La terre riait encore (2)

Sur la nostalgie, je lisais récemment cette remarque d'un Européen de l'Est qui se demandait pourquoi la génération de ses parents continuaient à éprouver de la nostalgie pour l'époque communiste : finalement, disait-il, mes parents ne sont pas nostalgiques des longues files d'attente, des privations de liberté, des organisations de propagande... Ils sont nostalgiques de leur jeunesse. 

La terre riait encore

"La terre riait encore" Jacques Chardonne cité par Michel Deon (qui lit encore l'un ou l'autre?), citation dégottée dans un bouquin jauni mais passionnant et au titre aguicheur: le rendez-vous de Patmos.

Dans le livre, il s'agit de la nostalgie de la Grèce d'avant-guerre, celle de Lawrence Durell... Chaque époque est nostalgique de la précédente. Michel Déon va chercher loin la Grèce authentique, tant les touristes envahissent les îles, les monastères et les villages se vident... On parle des années 1960.

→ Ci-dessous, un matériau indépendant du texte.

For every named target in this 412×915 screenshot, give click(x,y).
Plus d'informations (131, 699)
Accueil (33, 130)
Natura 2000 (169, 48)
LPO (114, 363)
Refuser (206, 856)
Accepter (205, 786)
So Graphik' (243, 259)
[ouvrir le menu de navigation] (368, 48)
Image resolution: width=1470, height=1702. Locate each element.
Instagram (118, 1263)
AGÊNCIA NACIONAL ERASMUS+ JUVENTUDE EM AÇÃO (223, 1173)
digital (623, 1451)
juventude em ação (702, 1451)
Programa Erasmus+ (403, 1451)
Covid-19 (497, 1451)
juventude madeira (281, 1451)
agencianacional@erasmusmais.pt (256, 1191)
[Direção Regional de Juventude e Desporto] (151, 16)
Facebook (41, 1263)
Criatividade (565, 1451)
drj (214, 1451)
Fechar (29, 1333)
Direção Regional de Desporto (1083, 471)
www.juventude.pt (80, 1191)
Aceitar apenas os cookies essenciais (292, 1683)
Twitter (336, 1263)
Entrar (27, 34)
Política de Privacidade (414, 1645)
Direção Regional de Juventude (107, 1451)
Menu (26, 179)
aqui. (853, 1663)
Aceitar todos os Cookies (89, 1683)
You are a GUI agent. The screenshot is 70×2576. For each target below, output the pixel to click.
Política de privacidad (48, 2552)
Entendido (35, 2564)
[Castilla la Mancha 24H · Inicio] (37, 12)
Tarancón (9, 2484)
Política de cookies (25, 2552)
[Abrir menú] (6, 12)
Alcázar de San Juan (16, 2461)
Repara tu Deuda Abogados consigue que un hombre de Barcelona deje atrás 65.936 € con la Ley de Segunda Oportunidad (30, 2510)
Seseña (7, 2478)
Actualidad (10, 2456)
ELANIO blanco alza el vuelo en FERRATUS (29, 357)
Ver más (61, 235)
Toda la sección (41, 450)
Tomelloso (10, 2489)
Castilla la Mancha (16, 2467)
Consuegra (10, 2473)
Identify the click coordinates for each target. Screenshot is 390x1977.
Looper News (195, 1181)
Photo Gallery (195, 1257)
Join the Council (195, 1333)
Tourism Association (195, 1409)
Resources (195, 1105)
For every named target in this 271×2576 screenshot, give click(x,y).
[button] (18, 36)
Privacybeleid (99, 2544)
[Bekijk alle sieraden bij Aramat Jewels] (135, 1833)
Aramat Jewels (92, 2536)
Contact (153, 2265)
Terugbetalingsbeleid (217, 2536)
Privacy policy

Si je plonge dans mes souvenirs, je crois avoir vu un peu de cette Grèce enchantée, les petits ports déserts, les tavernes où l'on passait dans la cuisine choisir son plat en soulevant les marmites (quel plaisir!), les chèvres capricieuses, la simplicité de la vie... Était-ce une réalité, une illusion ? Pour un petit enfant du péri-urbain qui ne connaissait que son pavillon, son école et son supermarché, la Grèce offrait un contraste presque démesuré. D'ailleurs, les souvenirs de l'enfance à la maison et ceux de l'enfance en vacances sont comme deux univers éloignés, à peine reliés par quelques réseaux d'étoiles. 

Au mitan de sa vie

Sylvain Tesson commentait sur le destin d'Ulysse et des autres héros, dont l'objectif était d'être "au mitan" de leur vie, là où le soleil tombe directement, sans les ombres projetées de la nostalgie ou de l'envie. L'homme ne peut se dire heureux, n'être dans la plénitude de son être, que s'il s'affranchit de ses tensions en avant ou en arrière. "Je suis là où je dois être."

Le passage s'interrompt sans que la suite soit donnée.